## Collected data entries
───

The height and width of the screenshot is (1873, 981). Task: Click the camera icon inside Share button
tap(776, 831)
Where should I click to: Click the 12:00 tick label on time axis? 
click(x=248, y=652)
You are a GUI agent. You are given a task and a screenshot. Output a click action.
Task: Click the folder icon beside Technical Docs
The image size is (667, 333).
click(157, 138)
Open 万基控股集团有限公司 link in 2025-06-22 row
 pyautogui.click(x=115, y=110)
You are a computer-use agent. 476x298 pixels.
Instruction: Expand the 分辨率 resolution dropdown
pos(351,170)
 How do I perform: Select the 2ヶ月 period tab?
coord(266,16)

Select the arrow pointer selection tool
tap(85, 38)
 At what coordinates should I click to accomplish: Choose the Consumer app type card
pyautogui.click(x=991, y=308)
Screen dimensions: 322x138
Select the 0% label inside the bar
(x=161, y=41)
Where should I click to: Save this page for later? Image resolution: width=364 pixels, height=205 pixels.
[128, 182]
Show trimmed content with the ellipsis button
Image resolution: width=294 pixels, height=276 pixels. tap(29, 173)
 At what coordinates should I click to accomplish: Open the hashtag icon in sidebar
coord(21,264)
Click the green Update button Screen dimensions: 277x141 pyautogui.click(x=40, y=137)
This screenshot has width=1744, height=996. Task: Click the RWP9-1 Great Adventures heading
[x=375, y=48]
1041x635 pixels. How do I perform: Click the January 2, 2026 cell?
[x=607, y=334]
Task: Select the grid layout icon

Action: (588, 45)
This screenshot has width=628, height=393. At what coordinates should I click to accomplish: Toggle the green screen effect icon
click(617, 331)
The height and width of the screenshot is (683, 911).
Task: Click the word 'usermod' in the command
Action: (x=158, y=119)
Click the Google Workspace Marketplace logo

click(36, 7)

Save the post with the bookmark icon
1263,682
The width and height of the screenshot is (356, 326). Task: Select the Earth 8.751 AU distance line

───

## WHAT YOU HAVE TO DO
Collect the lines of the data that carry the word "dimensions".

## RESPONSE AREA
Screen dimensions: 322x138
Click the green Update button Screen dimensions: 277x141 pyautogui.click(x=40, y=137)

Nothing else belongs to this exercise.